Implementing an on-site, guideline-based, comprehensive genetic testing model for patients with prostate cancer can significantly improve detection rates for pathogenic and actionable mutations, according to a study conducted at a multidisciplinary uro-oncology practice.
Improving these detection rates can further increase the utilization of targeted therapies, study authors added.
Up until 2017, genetic testing for prostate cancer was conducted based on family history of malignancy, in accordance with National Comprehensive Cancer Network guidelines. In 2019, updated guidelines recommended point-of-care genetic testing and referral to genetic counseling. However, limited published research exists regarding the benefits of implementing a streamlined method for genetic testing.
Savitha Balaraman, MD, of the Michigan Healthcare Professionals, and colleagues sought to assess the benefits of implementing an on-site, guideline-based genetic testing process for patients with prostate cancer at a single uro-oncology clinic. Data from 552 patients seen in the clinic since January 2017 were retrospectively reviewed.

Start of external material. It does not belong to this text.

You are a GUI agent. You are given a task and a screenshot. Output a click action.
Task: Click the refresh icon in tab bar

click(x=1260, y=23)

Researchers noted that prior to September 2018, swabs for testing were procured for 78 patients off-site. After September 2018, genetic testing was recommended based on the Philadelphia Consensus Conference guidelines, and swabs for testing were procured for 474 patients at the clinic.

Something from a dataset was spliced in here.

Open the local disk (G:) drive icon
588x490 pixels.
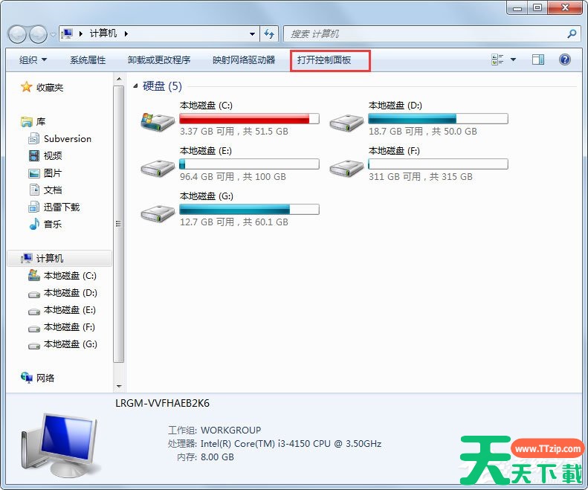click(x=158, y=212)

Implementation of the on-site, guideline-based testing resulted in a statistically significant increase in testing compliance, Dr. Balaraman and colleagues reported. Prior to on-site implementation, compliance rates for genetic testing and follow-up counseling were 33.6% and 0%, respectively. After implementation, compliance rates rose significantly to 98.7% and 60.0%, respectively (P<.0001 for both).

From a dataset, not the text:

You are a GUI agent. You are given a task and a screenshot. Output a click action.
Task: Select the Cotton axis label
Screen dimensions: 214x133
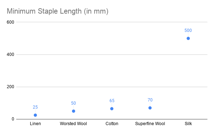coord(112,124)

Additionally, they found that the time to receive genetic testing results was reduced from 38 days to 21 days.
“Given the growing importance of genetic testing in the management of prostate cancer in the setting of underutilization of genetic testing, these results present a solution to bolster genetic testing usage with corresponding improvements in patient compliance,” study authors concluded. They added that further analyses with larger patient samples are needed.